By the time of the Civil War, the Medieval law of arms had been succeeded by the international “laws and customs of war.” Many of its rules, such as the prohibition on using poison, derived directly from the old law of arms. With some reluctance, the Lincoln administration decided to treat the Confederate armed forces in accordance with the laws and customs of war, despite its refusal to recognize the legitimacy of the Confederate government. In April of 1863 the Union army issued a general order summarizing the laws and customs of war for the guidance of its officers (Instructions for the Government of Armies of the United States in the Field, General Orders No. 100, 24 April 1863).  Article 59 of the order provided that a “prisoner of war remains answerable for his crimes committed against the captor’s army or people, committed before he was captured, and for which he has not been punished by his own authorities.”

During the war many Confederate guerrillas were tried, and some executed, for violations of the laws of war by fighting or committing sabotage while holding themselves out as inoffensive civilians rather than members of the enemy armed forces. It was on this basis that John Wilkes Booth’s co-conspirators were tried and condemned by a military commission rather than a civilian court. The Confederacy similarly executed Union soldiers caught engaging in hostilities in civilian garb.

In 1865 a U.S. Army court condemned Confederate Captain Heinrich Wirz to death for mistreatment of Union prisoners of war at the Andersonville, Georgia, prison camp. In the same year, Champ Ferguson, a Confederate guerrilla in Tennessee, was tried and executed for 53 murders, including the killing of several wounded members of the U.S. Colored Troops. In March 1866 James Duncan, one of Wirz’s subordinates at Andersonville, was convicted by a military court of abusing Union prisoners of war. While he was charged with one count of murder, he was only convicted of the lesser crime of manslaughter, and sentenced to 15 years confinement. He escaped after serving a little over a year, and by then no one seems to have shown any interest in recapturing him.
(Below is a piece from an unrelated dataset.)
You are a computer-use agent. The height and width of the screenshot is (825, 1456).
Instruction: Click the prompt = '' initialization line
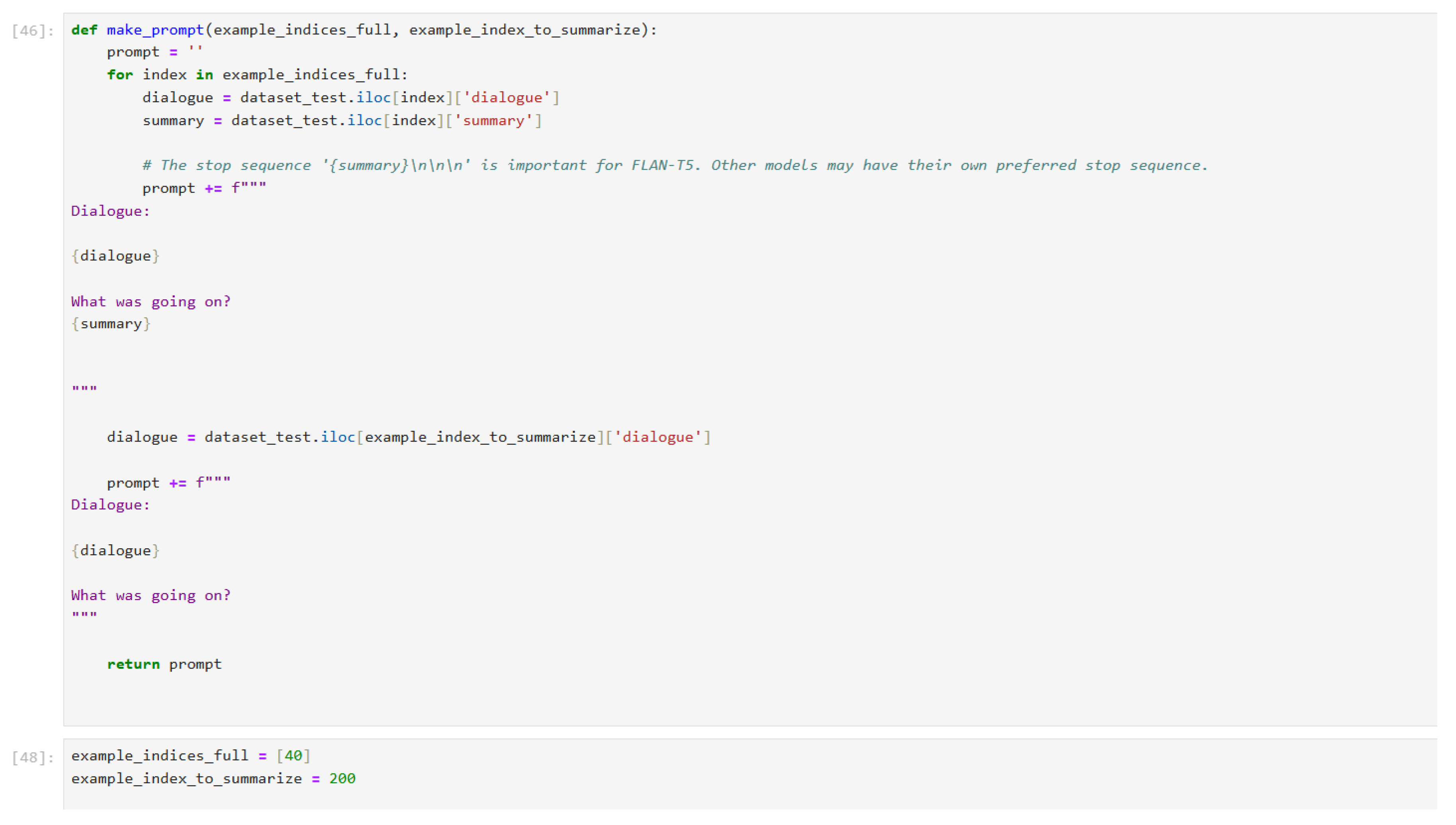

As Duncan’s case suggests, with the passage of time the government and the Northern public lost interest in punishing individual former Confederates. Similarly, the treason indictment against Jefferson Davis never went to trial and was quietly dismissed a few years after the end of the war. As commanding general of the Army, Ulysses S. Grant emphatically approved of such leniency as a necessary step in restoring peace. He personally intervened in cases involving former members of the Confederate Army of Northern Virginia, taking the position that the surrender terms he granted to that army prevented the United States government from prosecuting any of Lee’s men for past offenses. While this position was unsound as a legal matter, Grant’s prestige was such that his policies were respected at the time.

Today it is difficult to conclude that Grant was wrong. Punishing more individual Southerners would merely have increased the white bitterness that fueled the Lost Cause myth and the rise of the Jim Crow era.

Burrus M. Carnahan is Adjunct Professor of Law at George Washington University.